● Data for this exercise:
# # #

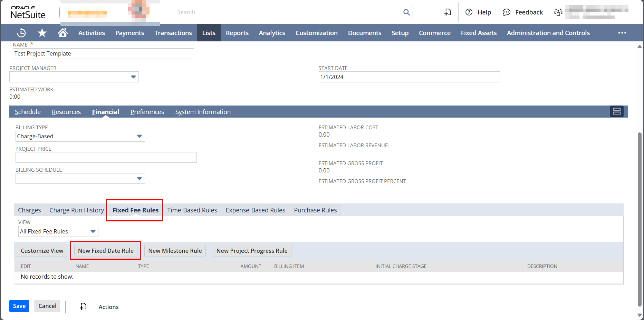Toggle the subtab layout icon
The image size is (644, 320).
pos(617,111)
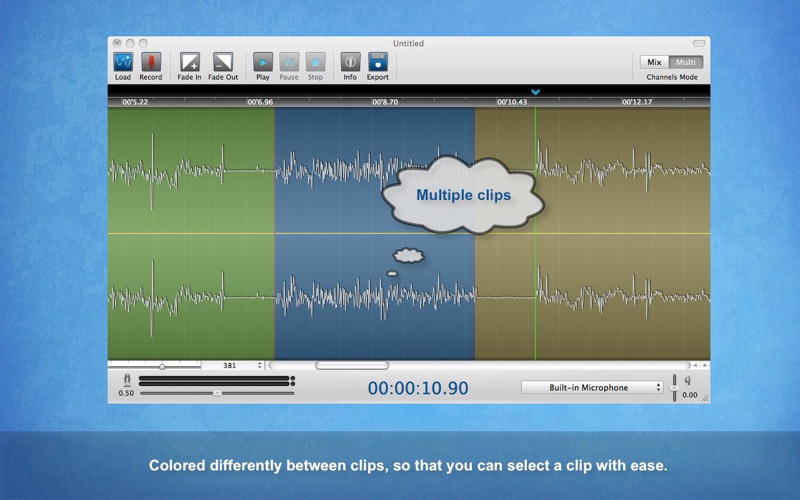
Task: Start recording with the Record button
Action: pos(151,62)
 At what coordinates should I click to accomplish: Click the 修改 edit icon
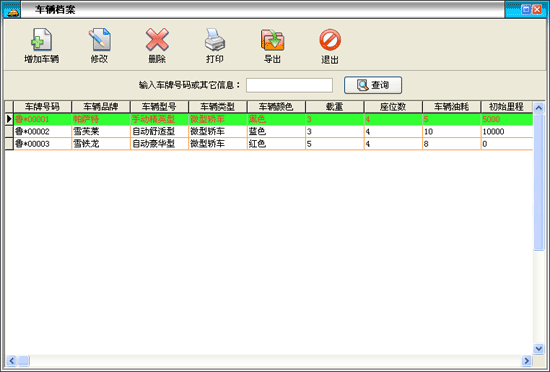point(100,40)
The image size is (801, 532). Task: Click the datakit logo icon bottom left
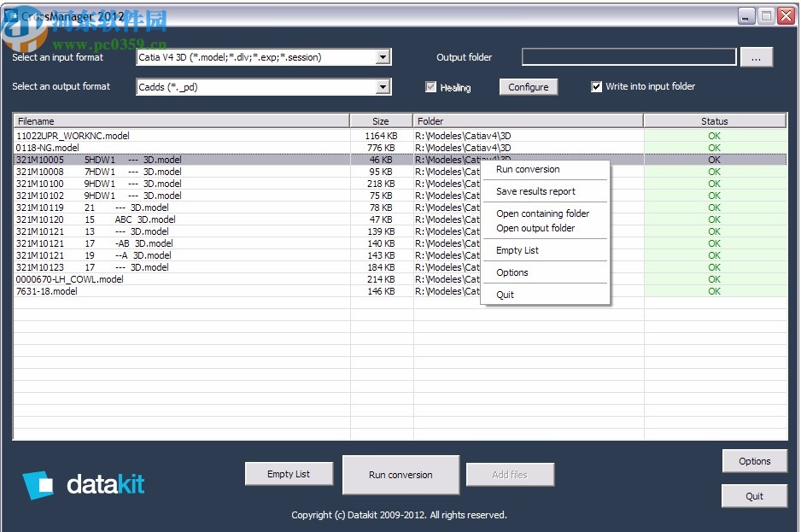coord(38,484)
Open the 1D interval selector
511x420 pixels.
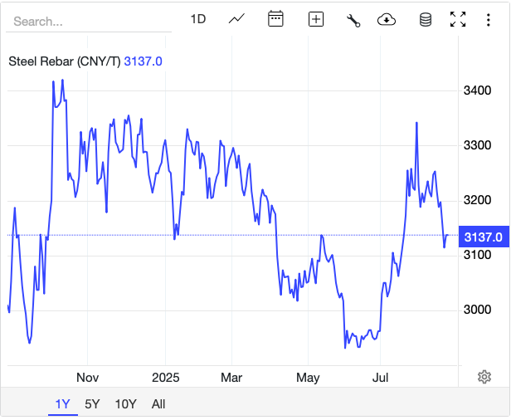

# # #

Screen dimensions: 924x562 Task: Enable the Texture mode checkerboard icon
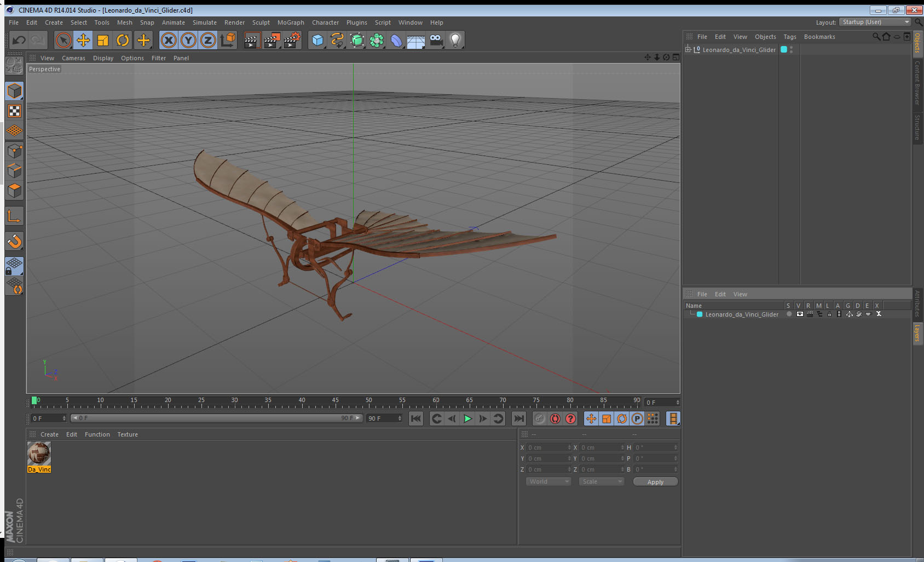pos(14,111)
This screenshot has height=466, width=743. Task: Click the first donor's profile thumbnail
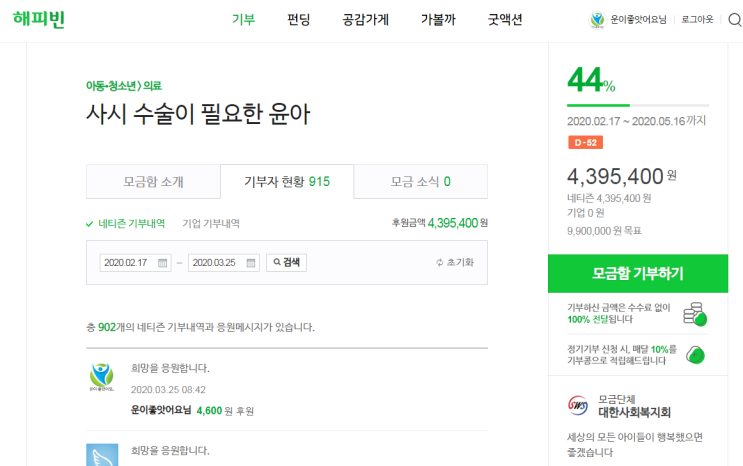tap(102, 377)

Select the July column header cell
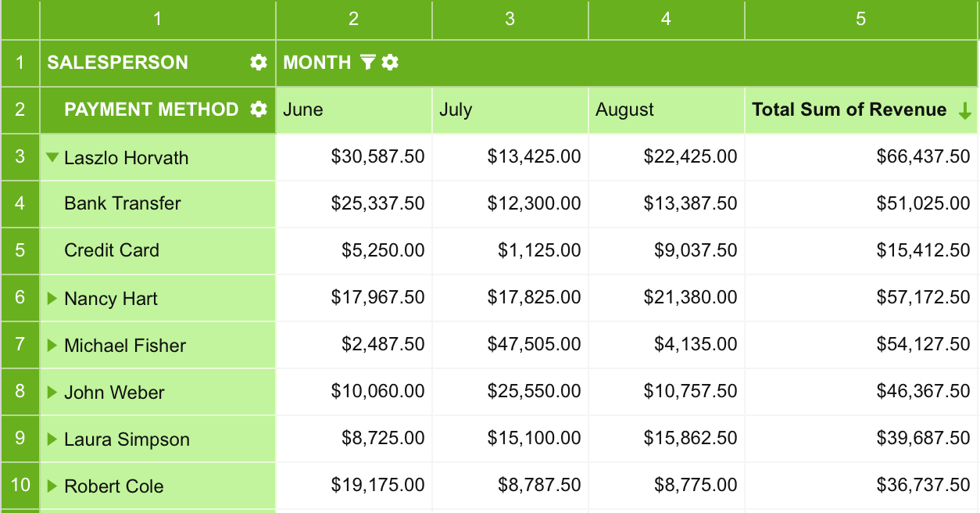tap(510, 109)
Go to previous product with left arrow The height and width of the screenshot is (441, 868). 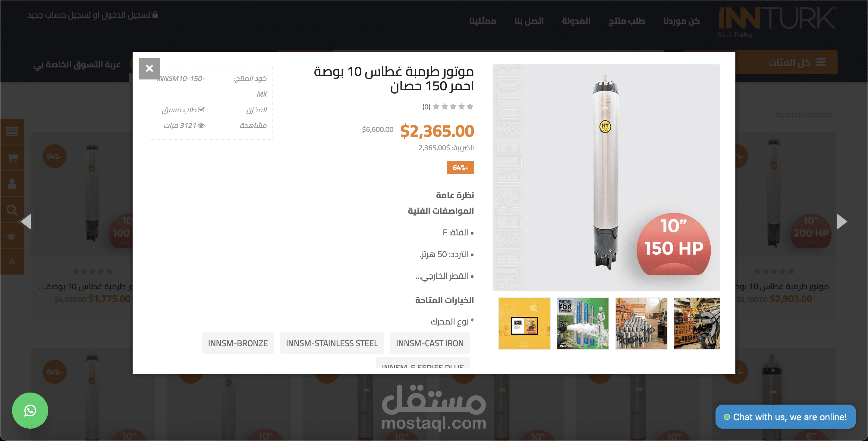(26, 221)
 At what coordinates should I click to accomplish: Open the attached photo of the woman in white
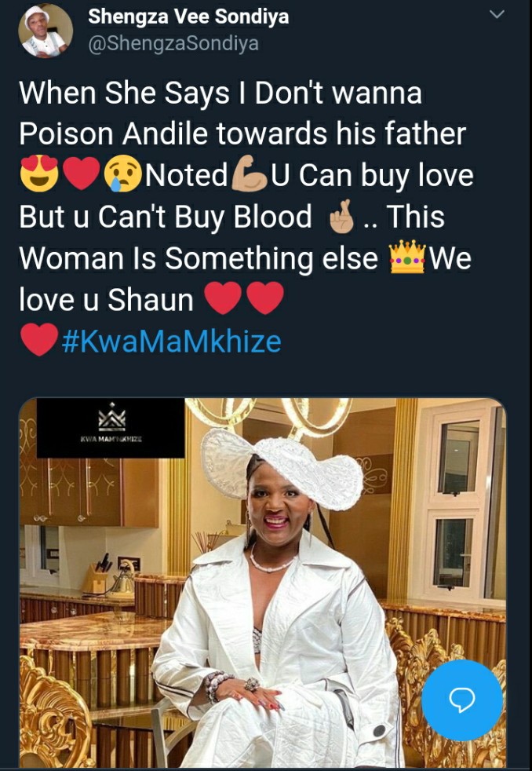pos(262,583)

# # #

● Required action:
Return exactly the lines above, from the one with "At what coordinates should I click to accomplish: Click" up to and including the one with "511x420 pixels.", and include no pictures.

● Answer space:
 At what coordinates should I click to accomplish: Click the 修改 edit icon
point(100,40)
The image size is (801, 532). Task: Click the datakit logo icon bottom left
coord(38,484)
Open the 1D interval selector
511x420 pixels.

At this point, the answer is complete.